TLDR: we could do intervals, but it'll make some things more complex and yet there's no much gain from that. Could change the implementation if there's a consensus if intervals are better.

[acatangiu]

Thank you for the explanation Slava! I am now aligned with you in favor of using block numbers for simplicity.

[serban300]

Did a first iteration. Left only some nits, mostly related to renamings so far. But as a high-level comment I was wondering if it would make sense to work on this on a separate feature branch in order to be able to have a security review on it if needed for example, before merging into polkadot-staging.

[acatangiu]

Did a first iteration. Left only some nits, mostly related to renamings so far. But as a high-level comment I was wondering if it would make sense to work on this on a separate feature branch in order to be able to have a security review on it if needed for example, before merging into polkadot-staging.

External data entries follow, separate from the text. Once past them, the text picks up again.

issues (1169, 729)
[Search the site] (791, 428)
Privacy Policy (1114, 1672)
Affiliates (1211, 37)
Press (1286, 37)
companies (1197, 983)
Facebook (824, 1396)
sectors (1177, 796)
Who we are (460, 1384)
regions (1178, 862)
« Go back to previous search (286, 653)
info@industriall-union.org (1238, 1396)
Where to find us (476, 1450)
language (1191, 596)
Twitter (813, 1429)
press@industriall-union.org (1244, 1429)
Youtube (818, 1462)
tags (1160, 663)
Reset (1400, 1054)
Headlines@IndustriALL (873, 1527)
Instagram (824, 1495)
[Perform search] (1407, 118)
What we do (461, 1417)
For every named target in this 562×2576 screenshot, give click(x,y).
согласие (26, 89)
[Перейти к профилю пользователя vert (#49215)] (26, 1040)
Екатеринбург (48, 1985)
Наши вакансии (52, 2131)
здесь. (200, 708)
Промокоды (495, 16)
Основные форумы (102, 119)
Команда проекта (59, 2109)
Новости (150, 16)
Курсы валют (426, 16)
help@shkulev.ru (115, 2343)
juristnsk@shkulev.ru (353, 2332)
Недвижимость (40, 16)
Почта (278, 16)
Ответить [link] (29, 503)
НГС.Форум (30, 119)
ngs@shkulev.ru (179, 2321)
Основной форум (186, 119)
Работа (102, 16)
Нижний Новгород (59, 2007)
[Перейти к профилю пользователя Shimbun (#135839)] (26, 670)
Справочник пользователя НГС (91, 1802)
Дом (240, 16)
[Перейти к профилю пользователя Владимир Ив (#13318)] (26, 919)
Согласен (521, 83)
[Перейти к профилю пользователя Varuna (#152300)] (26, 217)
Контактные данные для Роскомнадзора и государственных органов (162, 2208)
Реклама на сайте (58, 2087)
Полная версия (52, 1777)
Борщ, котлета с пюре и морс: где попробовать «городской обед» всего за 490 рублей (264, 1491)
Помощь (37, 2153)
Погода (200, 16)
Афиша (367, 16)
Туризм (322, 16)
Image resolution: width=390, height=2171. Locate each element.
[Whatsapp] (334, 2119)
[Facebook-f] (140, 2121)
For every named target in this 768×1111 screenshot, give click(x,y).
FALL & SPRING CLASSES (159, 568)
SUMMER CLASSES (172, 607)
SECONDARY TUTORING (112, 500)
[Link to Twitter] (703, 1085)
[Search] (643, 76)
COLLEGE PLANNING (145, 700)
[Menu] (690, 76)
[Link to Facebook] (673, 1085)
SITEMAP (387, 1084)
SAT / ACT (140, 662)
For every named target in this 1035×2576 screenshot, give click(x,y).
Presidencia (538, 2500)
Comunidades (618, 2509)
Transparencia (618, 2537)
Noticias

We can do security review even after merging to polkadot-sdk as long as it's before deploying to Polkadot (before fellowship/runtimes integration + release + upgrade). So, I think we can just work on polkadot-staging, we don't have any other features development here now anyway

[svyatonik]

3a6d946: we now allow free submission of initial parachain heads. That is not a big deal for real bridges, because by the time this change lands there, we'll already have some bridged para heads there. But it should make our zombienet tests easier (in theory)

[svyatonik]

85dfd1b: when validating tx from pool (not durin block import or creation), on_initialize is not called and hence FreeHeadersRemaining is set to default value (zero). So transactions with is_free_execution_expected = true are immediately treated invalid. This commit changes FreeHeadersRemaining to Option<u32>, so if it is None, we know that we are outside of tx body, which is probably txpool verification => we pass such transaction. If relayer will ever submit call with is_free_execution_expected = true using delayed execution, it won't be free

[serban300]

Sorry, just left a lot of nits.

[acatangiu]

LGTM! 💯

[svyatonik]

I'm gonna start moving it to polkadot-sdk, starting with a separate PR for that: #2873 (comment)

[bkontur]

lgtm and the last question, this PR adds free execution by default, but what if anybody wants really the full paid execution without this free stuff?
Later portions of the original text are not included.